Format the items from the line containing "The width and height of the screenshot is (219, 199)." through the line containing "Action: 333,127" as a two-column CSV with the columns item_text and answer, one row per item. Put each value in a single quoted field with line breaks replaced by spaces, and leave the pictures out.

************

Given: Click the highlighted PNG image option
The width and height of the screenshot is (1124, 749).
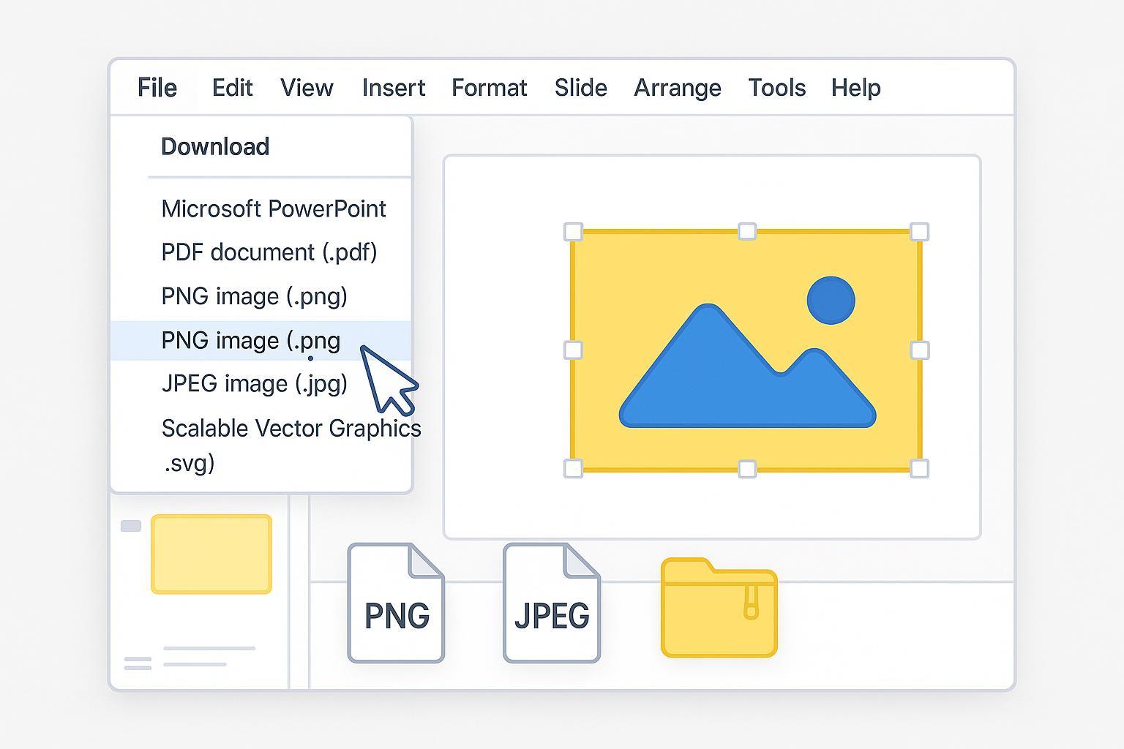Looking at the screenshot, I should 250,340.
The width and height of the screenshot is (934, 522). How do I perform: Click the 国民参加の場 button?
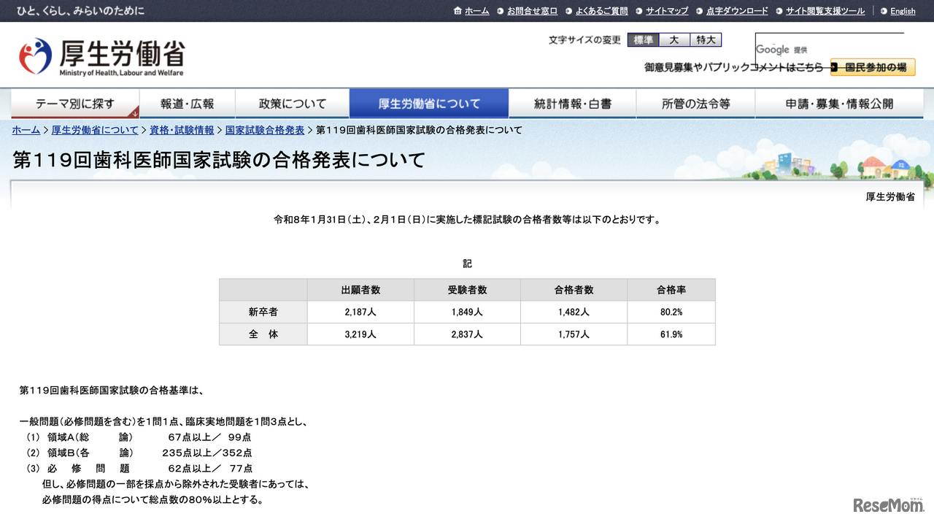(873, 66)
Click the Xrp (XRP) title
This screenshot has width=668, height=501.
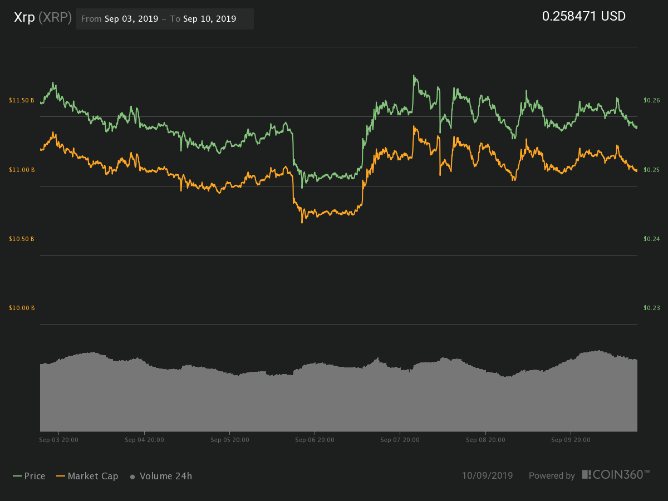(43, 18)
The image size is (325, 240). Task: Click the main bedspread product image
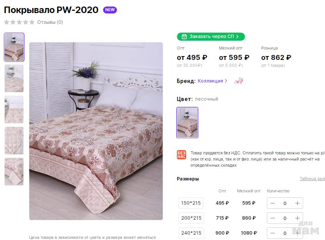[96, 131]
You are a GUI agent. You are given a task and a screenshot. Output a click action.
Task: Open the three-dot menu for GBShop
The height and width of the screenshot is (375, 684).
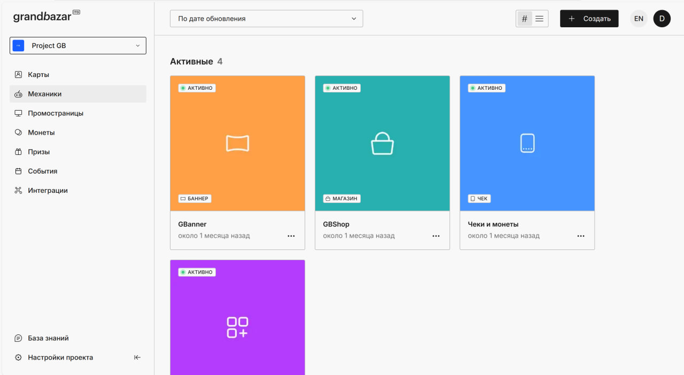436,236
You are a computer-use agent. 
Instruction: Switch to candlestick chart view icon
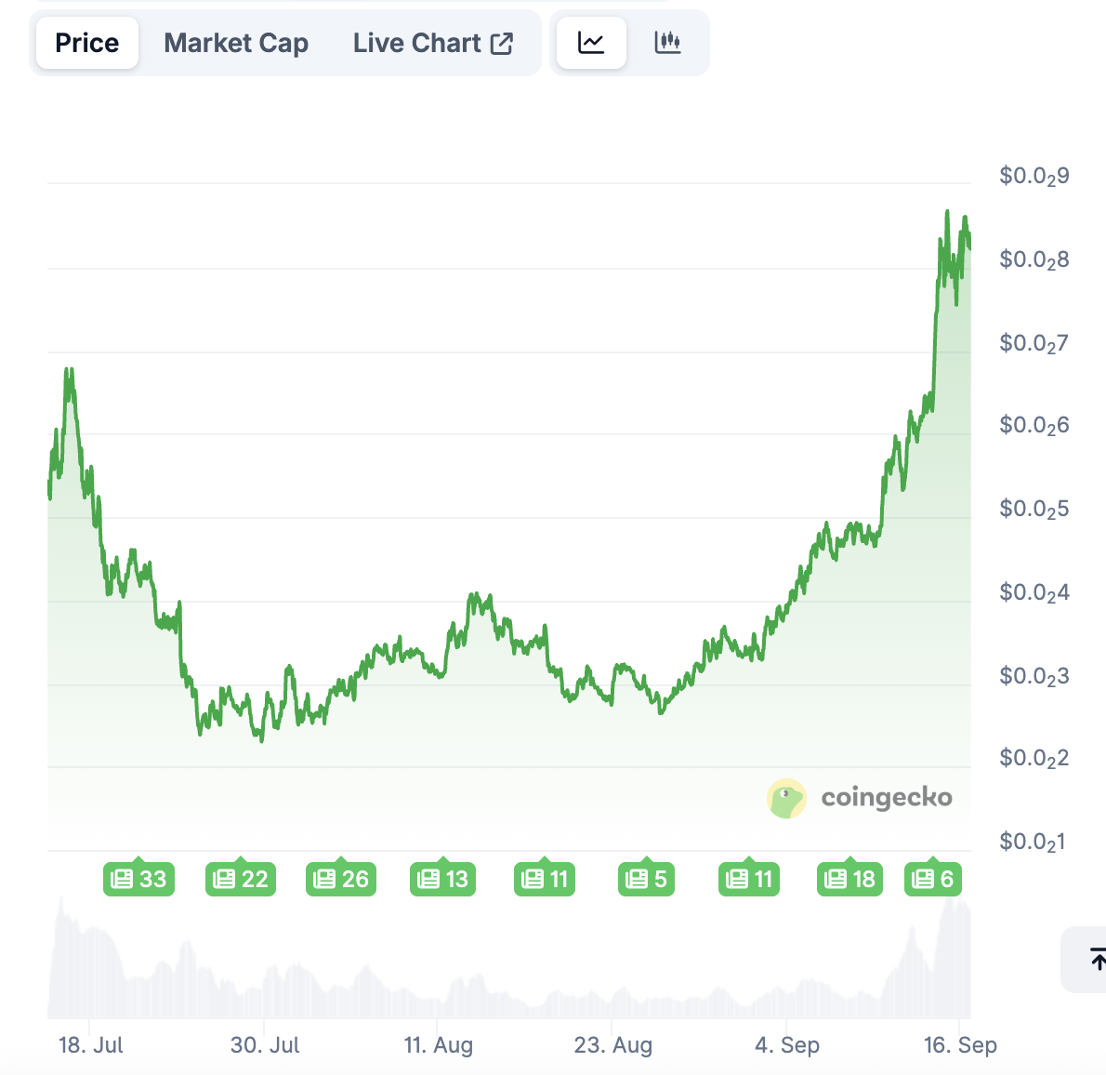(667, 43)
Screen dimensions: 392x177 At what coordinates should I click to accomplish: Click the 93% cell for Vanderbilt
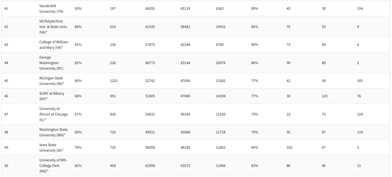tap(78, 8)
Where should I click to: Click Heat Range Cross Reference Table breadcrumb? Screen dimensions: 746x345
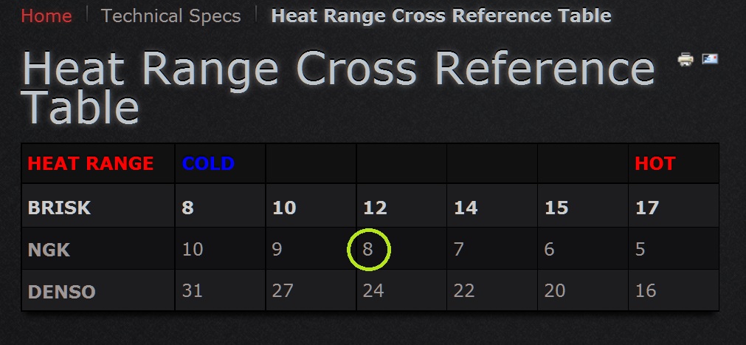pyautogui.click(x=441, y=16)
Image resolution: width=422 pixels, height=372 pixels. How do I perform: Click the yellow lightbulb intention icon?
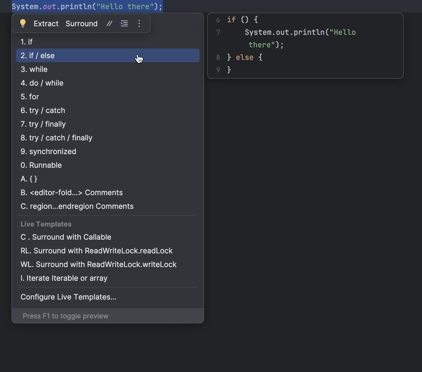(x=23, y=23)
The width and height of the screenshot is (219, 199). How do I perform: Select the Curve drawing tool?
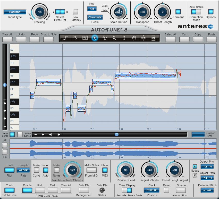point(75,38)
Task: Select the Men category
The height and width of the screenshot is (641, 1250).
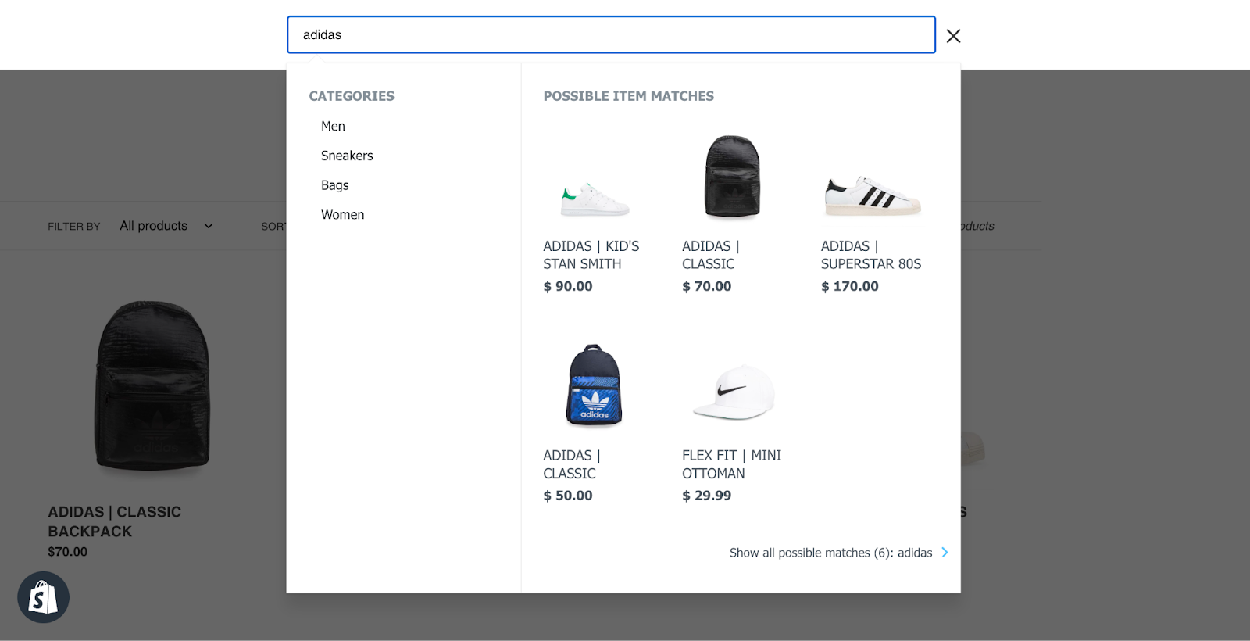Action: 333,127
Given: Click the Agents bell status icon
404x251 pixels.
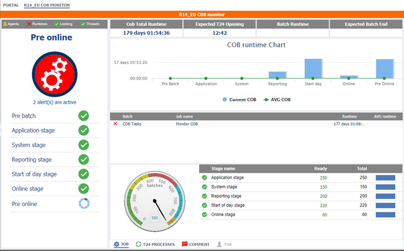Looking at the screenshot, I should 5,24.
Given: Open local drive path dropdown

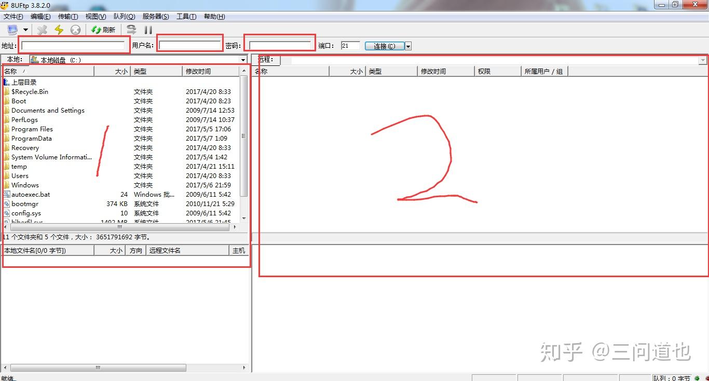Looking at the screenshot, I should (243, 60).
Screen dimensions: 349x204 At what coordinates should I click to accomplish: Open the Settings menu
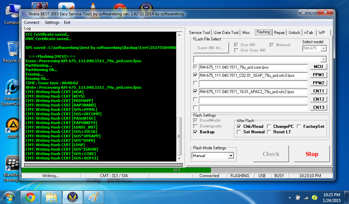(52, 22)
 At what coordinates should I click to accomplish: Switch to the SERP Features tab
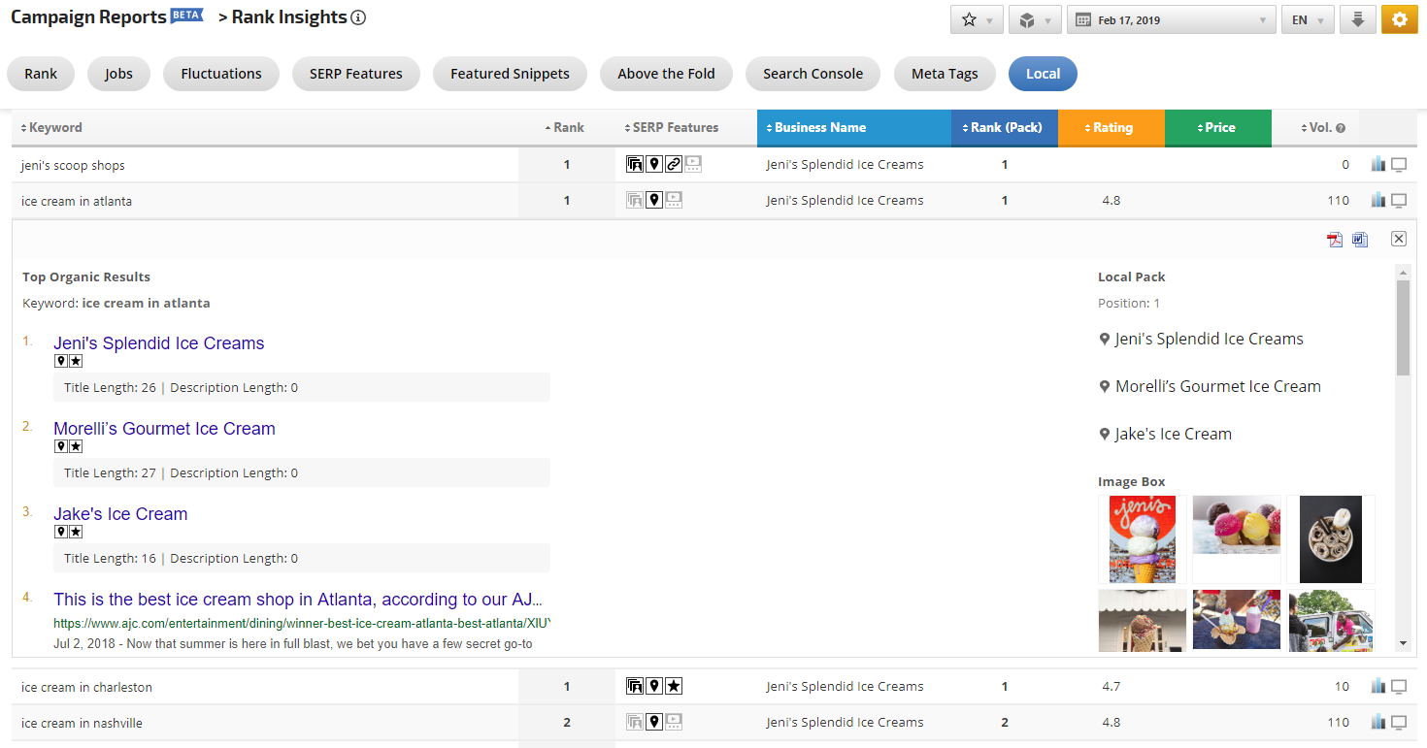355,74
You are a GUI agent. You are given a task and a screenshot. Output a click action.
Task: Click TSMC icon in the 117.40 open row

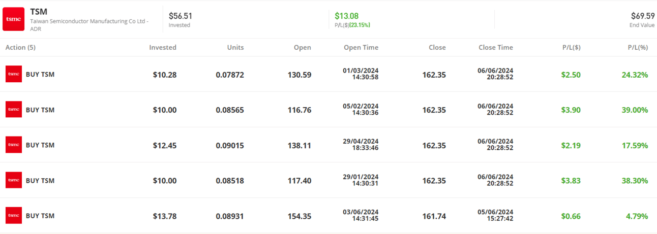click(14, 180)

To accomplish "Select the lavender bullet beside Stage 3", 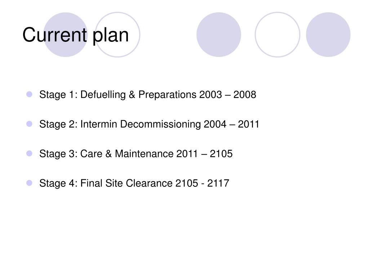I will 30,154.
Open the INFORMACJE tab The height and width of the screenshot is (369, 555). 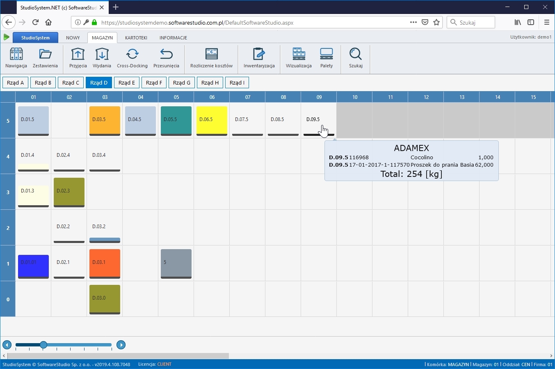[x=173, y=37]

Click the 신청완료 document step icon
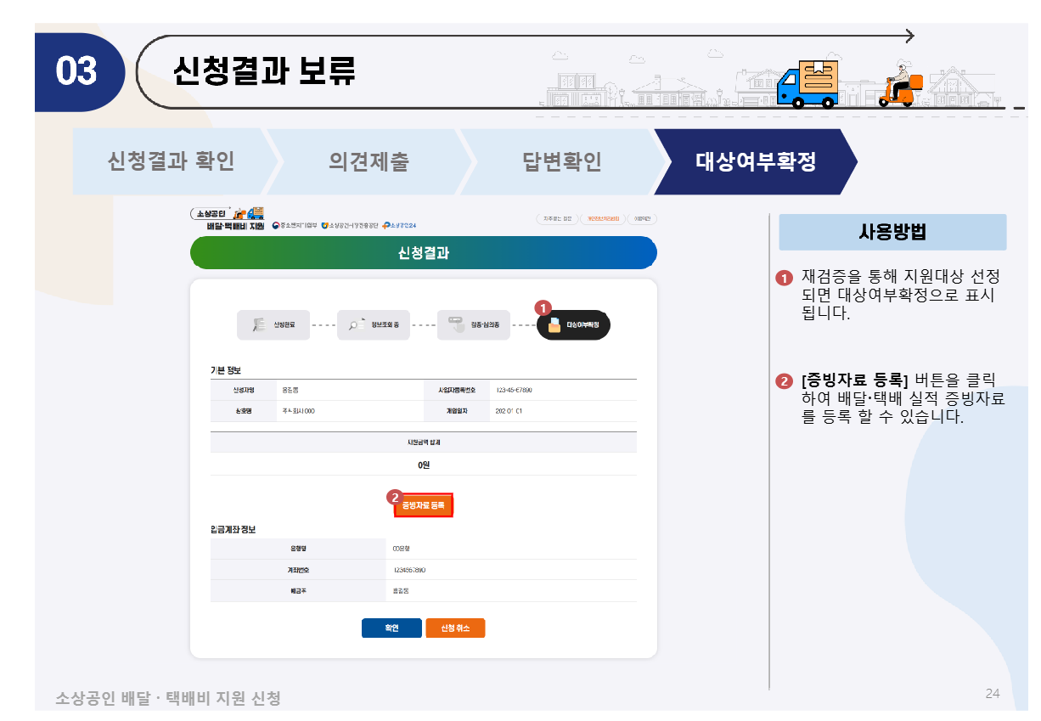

************

■ **OUTPUT OF THE TASK**:
item_text,answer
"The width and height of the screenshot is (219, 199). How do I perform: Select the Curve drawing tool?","point(75,38)"
"Task: Select the Men category The height and width of the screenshot is (641, 1250).","Action: 333,127"